I have a friend who lives high up in the Brecon Beacons and thus is almost entirely off grid. While he is a rich eco warrior he readily admits that the kit probably won't last long enough to be serviceable for the pay back period.

kath68 1509483168

 Hmmmmm. It just seems such a waste not to use all this lovely sunshine, but unless we DIY like Barry, it doesn’t seem like it’s worth the hassle. 

Thanks all!

Intheshed 1509487578

I had an outfit come and pitch the idea. Since I have a bit of experience in the solar field, I asked a few questions on the tech side. They had no idea.. And, suggested our roof was close to ideal with 95% orientation. Not so.

The price was around 24K euros, but, financed by a cheap loan from their 'partners' who happened to be our bank.. So nothing to pay, as EDF would pay off the loan until, at 10 yrs,all the savings would revert to us. 

The same kit would cost us around 5K euros in UK, but, unless fitted by an agreed installer, would not qualify for the EDF rebate. So a 'no go' unless off grid.

After looking at the sums, I refused the deal. Queue a barrage of rude calls as to how I was an idiot to not accept their offer, along with assorted others from people who had been sent our détails.

But later, it appears they went bust, but 'might' be still around offering similar stuff. Meanwhile, I get offers to maintain the system I didn't buy, from assorted outfits who had access to the files. Smells, you betcha..

CharlieS 1509550444

I have to admit I have always been sceptical re. solar panels. The costs and payback aren't that attractive and a diagnosticien told me that getting rid of them at the end of their useful lives is expensive - and usually a nasty surprise for whoever is currently resident in said house!

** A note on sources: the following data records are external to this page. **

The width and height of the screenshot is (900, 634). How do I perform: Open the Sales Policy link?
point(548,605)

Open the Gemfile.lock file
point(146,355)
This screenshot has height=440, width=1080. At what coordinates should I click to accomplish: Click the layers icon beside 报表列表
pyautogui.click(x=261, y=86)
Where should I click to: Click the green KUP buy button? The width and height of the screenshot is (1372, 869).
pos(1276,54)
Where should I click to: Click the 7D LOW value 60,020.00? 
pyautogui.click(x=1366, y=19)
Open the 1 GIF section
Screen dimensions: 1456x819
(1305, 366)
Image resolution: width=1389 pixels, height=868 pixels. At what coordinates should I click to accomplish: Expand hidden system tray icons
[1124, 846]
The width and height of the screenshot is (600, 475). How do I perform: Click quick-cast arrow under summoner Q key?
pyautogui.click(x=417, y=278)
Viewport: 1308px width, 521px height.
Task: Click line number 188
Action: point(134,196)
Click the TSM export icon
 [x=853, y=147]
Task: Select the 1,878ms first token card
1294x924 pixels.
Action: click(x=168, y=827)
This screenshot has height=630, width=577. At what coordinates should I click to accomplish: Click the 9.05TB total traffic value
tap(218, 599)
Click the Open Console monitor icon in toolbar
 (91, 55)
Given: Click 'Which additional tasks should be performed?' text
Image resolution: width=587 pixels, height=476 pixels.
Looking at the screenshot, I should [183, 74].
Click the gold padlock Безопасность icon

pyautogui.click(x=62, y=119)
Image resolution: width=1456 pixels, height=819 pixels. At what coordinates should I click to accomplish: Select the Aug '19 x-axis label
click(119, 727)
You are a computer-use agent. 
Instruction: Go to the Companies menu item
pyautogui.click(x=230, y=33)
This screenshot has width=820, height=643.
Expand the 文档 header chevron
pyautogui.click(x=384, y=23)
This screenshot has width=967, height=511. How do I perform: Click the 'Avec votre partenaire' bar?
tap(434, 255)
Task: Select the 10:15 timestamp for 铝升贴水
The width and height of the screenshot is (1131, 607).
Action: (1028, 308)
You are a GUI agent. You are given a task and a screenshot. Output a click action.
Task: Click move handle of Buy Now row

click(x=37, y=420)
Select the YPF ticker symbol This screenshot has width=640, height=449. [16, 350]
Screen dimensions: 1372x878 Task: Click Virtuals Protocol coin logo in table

However, a random thought/question: can they be used to charge up electric or hybrid cars? If you think of the fuel costs that would be saved it might transform the economics totally......

Intheshed 1509557873

The only catch with charging a car, is one would want to do that at night.... Friends have a Tesla with the 90KW battery pack, so a 3KW panel set up would, ignoring losses, take 30hrs. Electric cars don't yet make economic sense, apart from the charging problems, compared with IC engines. Couple that with the question of where all that electricity is going to come from when they force us into e cars. One could have two battery pack, one on charge and one in use, but that makes the economics even worse, apart from the hassle of changing.

Sustainable Fish 1509560342

Oh, and you haven't mentioned the actual cost of the wonderful new electric cars.  Most people I know couldn't afford one, and aparently the battery packs don't last all that well so there's another expense.

chèvrefeuille 1509571260

Buy a Renault Zoe, a year old one. They are a bargain after the first year depreciation then you lease the batteries from Renault.